A total of 59 patients were enrolled in this study. The median age of patients were 46 years old. Most of patients were at a T1–T2 tumor stage (64.39%) (Table 1).

Clinical characteristics of breast cancer patients.

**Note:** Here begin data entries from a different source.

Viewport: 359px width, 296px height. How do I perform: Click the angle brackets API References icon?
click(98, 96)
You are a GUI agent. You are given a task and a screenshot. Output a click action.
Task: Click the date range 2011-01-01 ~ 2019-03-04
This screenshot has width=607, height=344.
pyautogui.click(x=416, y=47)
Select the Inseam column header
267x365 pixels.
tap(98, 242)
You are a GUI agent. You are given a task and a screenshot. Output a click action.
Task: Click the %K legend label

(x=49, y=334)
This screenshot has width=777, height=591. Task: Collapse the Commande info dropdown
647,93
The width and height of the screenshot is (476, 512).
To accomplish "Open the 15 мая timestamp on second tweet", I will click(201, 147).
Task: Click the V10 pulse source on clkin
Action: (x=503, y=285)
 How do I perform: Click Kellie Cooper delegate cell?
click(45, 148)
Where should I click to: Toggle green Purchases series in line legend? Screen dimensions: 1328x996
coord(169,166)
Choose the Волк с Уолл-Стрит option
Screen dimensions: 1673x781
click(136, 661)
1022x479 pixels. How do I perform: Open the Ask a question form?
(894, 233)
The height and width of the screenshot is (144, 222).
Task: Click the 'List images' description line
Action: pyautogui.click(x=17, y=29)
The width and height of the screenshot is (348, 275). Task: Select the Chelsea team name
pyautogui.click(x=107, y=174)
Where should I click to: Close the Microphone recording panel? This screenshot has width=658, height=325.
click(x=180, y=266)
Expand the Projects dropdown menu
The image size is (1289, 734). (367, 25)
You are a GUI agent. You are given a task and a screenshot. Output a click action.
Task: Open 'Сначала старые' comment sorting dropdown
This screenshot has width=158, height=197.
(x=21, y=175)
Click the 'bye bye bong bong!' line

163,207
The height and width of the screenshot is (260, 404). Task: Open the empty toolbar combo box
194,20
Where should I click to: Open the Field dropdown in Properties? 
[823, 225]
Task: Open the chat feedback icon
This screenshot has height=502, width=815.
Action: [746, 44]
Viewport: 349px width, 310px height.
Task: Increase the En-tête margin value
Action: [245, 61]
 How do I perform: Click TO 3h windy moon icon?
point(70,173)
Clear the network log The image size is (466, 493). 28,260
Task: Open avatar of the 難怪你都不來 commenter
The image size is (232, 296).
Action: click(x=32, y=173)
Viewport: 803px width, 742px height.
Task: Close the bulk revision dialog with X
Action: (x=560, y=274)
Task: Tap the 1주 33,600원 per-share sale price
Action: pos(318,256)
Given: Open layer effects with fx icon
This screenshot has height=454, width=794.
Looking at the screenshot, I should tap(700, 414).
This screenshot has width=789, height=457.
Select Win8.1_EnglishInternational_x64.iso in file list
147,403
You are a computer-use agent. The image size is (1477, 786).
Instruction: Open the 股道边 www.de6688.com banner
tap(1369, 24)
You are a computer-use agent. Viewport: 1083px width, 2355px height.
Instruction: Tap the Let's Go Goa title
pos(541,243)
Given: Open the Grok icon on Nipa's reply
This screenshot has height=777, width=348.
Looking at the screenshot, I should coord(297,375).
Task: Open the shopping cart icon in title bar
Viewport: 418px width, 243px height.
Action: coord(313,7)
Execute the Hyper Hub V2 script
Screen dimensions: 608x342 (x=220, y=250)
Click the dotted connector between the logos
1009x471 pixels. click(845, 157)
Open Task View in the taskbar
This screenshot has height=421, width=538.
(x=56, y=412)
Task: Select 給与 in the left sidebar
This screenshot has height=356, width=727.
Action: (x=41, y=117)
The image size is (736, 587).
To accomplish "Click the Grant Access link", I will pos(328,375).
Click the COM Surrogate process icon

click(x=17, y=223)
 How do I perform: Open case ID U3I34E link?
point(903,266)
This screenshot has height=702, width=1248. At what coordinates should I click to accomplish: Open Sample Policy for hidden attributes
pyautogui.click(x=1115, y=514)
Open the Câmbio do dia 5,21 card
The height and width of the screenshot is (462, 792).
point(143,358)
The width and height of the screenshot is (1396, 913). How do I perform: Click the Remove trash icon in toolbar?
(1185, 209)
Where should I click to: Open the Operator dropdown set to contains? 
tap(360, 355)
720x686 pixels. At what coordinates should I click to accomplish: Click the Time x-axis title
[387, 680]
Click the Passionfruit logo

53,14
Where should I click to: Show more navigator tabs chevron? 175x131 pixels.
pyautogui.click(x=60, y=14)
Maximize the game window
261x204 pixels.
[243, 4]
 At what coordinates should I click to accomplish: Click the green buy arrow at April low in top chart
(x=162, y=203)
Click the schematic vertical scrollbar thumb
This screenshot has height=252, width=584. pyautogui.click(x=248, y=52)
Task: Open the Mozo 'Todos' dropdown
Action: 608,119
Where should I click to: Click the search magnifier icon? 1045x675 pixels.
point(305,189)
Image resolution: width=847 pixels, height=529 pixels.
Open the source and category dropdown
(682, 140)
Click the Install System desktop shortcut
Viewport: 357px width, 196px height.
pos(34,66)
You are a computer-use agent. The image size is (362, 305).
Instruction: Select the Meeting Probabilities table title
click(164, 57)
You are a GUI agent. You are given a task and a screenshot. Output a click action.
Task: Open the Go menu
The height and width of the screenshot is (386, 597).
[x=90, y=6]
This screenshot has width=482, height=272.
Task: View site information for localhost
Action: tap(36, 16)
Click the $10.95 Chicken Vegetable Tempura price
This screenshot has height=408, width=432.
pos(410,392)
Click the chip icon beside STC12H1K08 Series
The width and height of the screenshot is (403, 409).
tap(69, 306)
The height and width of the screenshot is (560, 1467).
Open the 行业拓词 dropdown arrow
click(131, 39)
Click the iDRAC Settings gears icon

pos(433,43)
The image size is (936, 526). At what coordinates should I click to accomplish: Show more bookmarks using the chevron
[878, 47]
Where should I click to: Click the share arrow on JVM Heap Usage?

Characteristic Untreated BC
Age Median (range) 46 (30–75)
T stage T1 8 (13.55%)
T2 30 (50.84%)
T3 8 (13.55%)
T4 8 (13.55%)
ND 5 (8.47%)

N stage N0 20 (33.89%)
N1 28 (47.45%)
N2 5 (8.47%)
N3 1 (1.69%)
ND 5 (8.47%)

Stage disease IA 2 (3.39%)
IIA 21 (35.59%)
IIB 17 (28.81%)
IIIA 6 (10.17%)
IIIB 8 (13.55%)
IIIC 1 (1.69%)
ND 4 (6.78%)

Laterality of tumor Right breast 24 (40.67%)
Left breast 35 (59.32%)

Histological classification CCI 49 (83.05%)
CLI 4 (6.78%)
Mixte 5 (8.47%)
colloid 1 (1.69%)

SBR classification I 1 (1.69%)
II 35 (59.32%)
II/III 2 (3.39%)
III 20 (33.89%)
ND 1 (1.69%)

Molecular classification Lum A 6 (10.17%)
Lum B 24 (40.67%)
Lum B-like 7 (11.86%)
HER2+ 9 (15.25%)
TNBC 8 (13.55%)
Lum A or B 5 (8.47%)

Treatment Chemotherapy 58/59
Radiotherapy 51/59
Hormonotherapy 36/42
Anti-HER2 16/16

The baseline hematological values are shown in Table 2. There were 34 patients with nodal metastasis (57.62%) and 49 (83.05%) with ductal localization. Most of patients were at early stage of BC with 40 (67.79%) patients at clinical stages I–II and 15 (25.42%) patients at clinical stage III.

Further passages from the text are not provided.